Sykes and his colleagues were able to control a molecular motor with electricity by using a state of the art, low-temperature scanning tunneling microscope (LT-STM), one of about only 100 in the United States. The LT-STM uses electrons instead of light to “see” molecules.

The world's first single molecule electric motor may potentially create a new class of devices that could be used in applications ranging from medicine to engineering.

The world's first single molecule electric motor may potentially create a new class of devices that could be used in applications ranging from medicine to engineering.

The team used the metal tip on the microscope to provide an electrical charge to a butyl methyl sulfide molecule placed on a conductive copper surface. This sulfur-containing molecule had carbon and hydrogen atoms radiating off to form what looked like two arms, with four carbons on one side and one on the other.

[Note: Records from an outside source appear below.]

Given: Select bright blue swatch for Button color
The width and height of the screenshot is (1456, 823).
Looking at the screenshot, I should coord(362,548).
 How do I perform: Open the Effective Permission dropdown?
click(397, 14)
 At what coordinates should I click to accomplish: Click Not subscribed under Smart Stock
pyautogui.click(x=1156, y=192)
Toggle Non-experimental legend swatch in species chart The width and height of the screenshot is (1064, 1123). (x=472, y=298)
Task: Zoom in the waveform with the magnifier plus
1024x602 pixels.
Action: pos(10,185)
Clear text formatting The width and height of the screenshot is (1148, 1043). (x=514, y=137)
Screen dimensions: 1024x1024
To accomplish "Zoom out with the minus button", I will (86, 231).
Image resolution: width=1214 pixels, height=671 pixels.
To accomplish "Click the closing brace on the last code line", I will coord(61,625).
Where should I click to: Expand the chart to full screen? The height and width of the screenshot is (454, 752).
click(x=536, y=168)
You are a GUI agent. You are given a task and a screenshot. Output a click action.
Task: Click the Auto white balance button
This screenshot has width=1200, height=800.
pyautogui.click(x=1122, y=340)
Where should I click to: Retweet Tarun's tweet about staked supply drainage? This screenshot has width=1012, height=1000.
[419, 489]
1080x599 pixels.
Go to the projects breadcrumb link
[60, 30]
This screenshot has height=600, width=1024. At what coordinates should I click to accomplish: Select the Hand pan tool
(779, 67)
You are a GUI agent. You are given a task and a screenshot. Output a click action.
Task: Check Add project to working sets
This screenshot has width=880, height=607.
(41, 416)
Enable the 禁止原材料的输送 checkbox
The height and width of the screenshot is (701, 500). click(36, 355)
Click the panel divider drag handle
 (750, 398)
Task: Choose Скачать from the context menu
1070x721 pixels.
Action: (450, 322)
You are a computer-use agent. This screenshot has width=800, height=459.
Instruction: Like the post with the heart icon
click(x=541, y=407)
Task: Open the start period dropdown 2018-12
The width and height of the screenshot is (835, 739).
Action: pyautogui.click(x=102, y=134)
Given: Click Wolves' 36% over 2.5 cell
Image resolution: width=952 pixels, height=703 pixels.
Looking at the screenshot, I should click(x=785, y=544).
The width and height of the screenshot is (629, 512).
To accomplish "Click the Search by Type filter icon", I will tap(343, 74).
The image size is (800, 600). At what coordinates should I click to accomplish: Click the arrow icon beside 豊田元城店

These carbon chains were free to rotate around the sulfur-copper bond.

The team determined by controlling the temperature of the molecule they could directly impact the rotation of the molecule. Temperatures around 5 Kelvin (K), or about minus 450 degrees Fahrenheit (ºF), proved to be the ideal to track the motor’s motion. At this temperature, the researchers were able to track all of the rotations of the motor and analyze the data.

While there are foreseeable practical applications with this electric motor, breakthroughs would need to occur in the temperatures at which electric molecular motors operate. The motor spins much faster at higher temperatures, making it difficult to measure and control the rotation of the motor.

“Once we have a better grasp on the temperatures necessary to make these motors function, there could be real-world application in some sensing and medical devices which involve tiny pipes. Friction of the fluid against the pipe walls increases at these small scales, and covering the wall with motors could help drive fluids along,” said Sykes. “Coupling molecular motion with electrical signals could also create miniature gears in nanoscale electrical circuits; these gears could be used in miniature delay lines, which are used in devices like cell phones.”

“The next thing to do is to get the thing to do work that we can measure; to couple it to other molecules, lining them up next to one another so they’re like miniature cog-wheels, and then watch the rotation propagation down the chain,” he said.

As well as forming a part of the tiniest machines the world has ever seen, such minute mechanics could be useful in medicine — for example, in the controlled delivery of drugs to targeted locations.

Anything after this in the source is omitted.